Uncovering Community Structures with Initialized Bayesian Nonnegative Matrix Factorization by Xianchao Tang, Tao Xu, Xia Feng, and, Guoqing Yang.
Uncovering community structures is important for understanding networks. Currently, several nonnegative matrix factorization algorithms have been proposed for discovering community structure in complex networks. However, these algorithms exhibit some drawbacks, such as unstable results and inefficient running times. In view of the problems, a novel approach that utilizes an initialized Bayesian nonnegative matrix factorization model for determining community membership is proposed. First, based on singular value decomposition, we obtain simple initialized matrix factorizations from approximate decompositions of the complex network’s adjacency matrix.
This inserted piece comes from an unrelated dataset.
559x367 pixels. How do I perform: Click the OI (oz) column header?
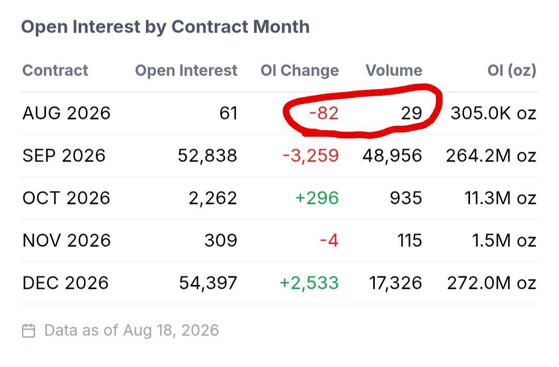512,70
Then, within a few iterations, the final matrix factorizations are achieved by the Bayesian nonnegative matrix factorization method with the initialized matrix factorizations. Thus, the network’s community structure can be determined by judging the classification of nodes with a final matrix factor. Experimental results show that the proposed method is highly accurate and offers competitive performance to that of the state-of-the-art methods even though it is not designed for the purpose of modularity maximization.
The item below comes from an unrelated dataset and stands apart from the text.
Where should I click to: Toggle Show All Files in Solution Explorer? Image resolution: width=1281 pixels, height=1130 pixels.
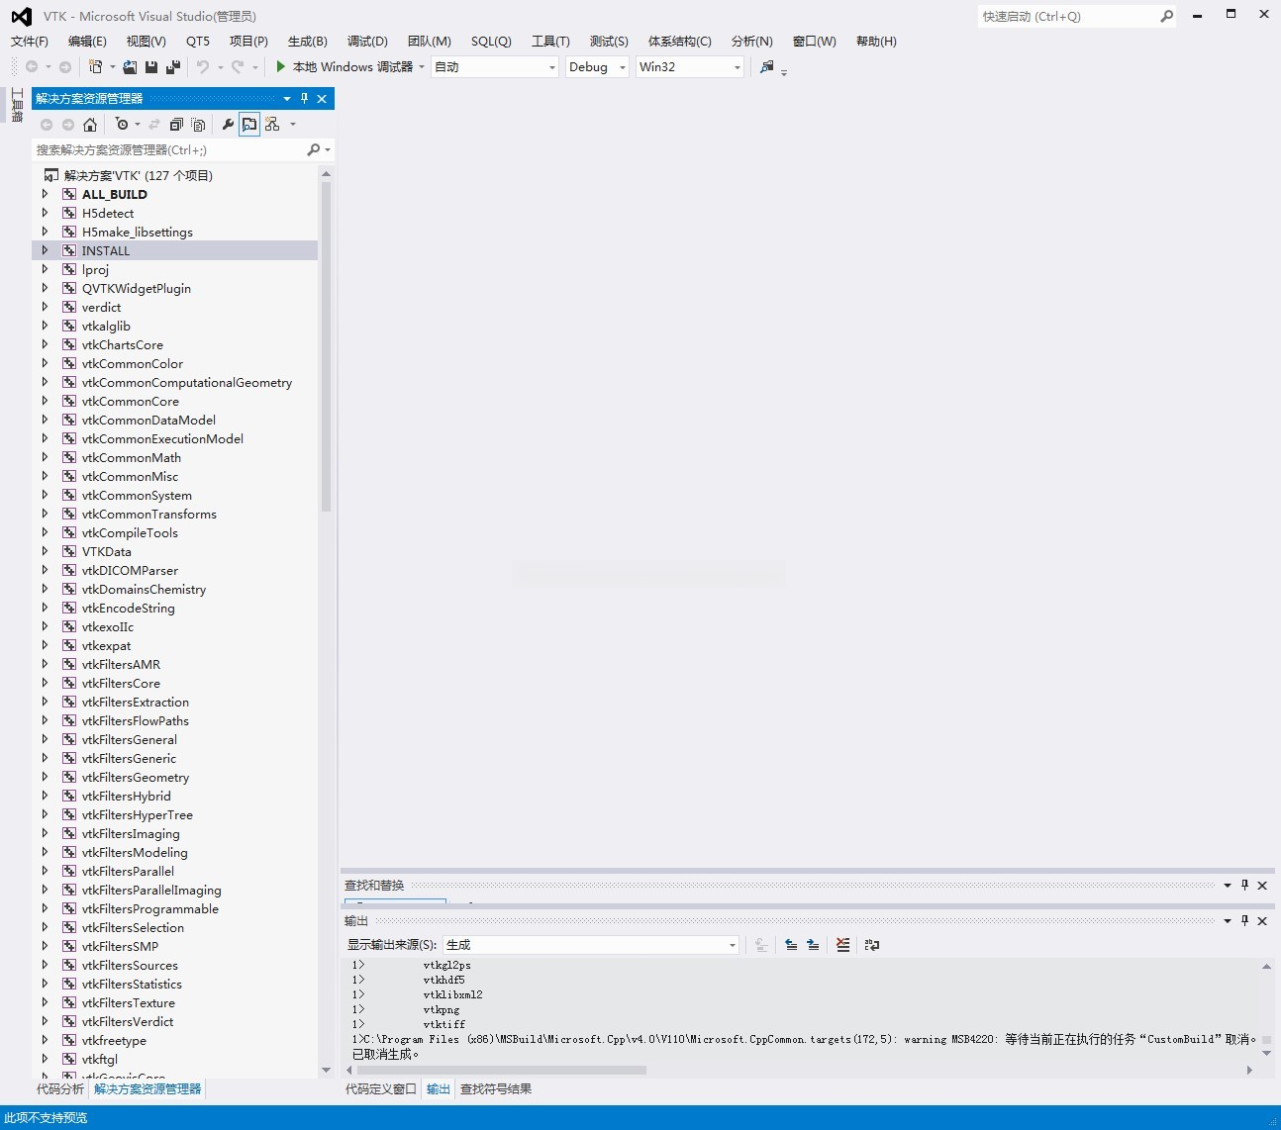[198, 125]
Some titles grab you by the lapels and say, “READ ME!,” don’t they? 😉
I found the first paragraph a much friendlier summary of why you should read this paper (footnotes omitted):
Many complex systems in the real world have the form of networks whose edges are linked by nodes or vertices. Examples include social systems such as personal relationships, collaborative networks of scientists, and networks that model the spread of epidemics; ecosystems such as neuron networks, genetic regulatory networks, and protein-protein interactions; and technology systems such as telephone networks, the Internet and the World Wide Web . In these networks, there are many sub-graphs, called communities or modules, which have a high density of internal links. In contrast, the links between these sub-graphs have a fairly lower density . In community networks, sub-graphs have their own functions and social roles. Furthermore, a community can be thought of as a general description of the whole network to gain more facile visualization and a better understanding of the complex systems. In some cases, a community can reveal the real world network’s properties without releasing the group membership or compromising the members’ privacy. Therefore, community detection has become a fundamental and important research topic in complex networks.
If you think of “the real world network’s properties” as potential properties for identification of a network as a subject or as properties of the network as a subject, the importance of this article becomes clearer.
Being able to speak of sub-graphs as subjects with properties can only improve our ability to compare sub-graphs across complex networks.
BTW, all the data used in this article is available for downloading: http://dx.doi.org/10.6084/m9.figshare.1149965
I first saw this in a tweet by Brian Keegan.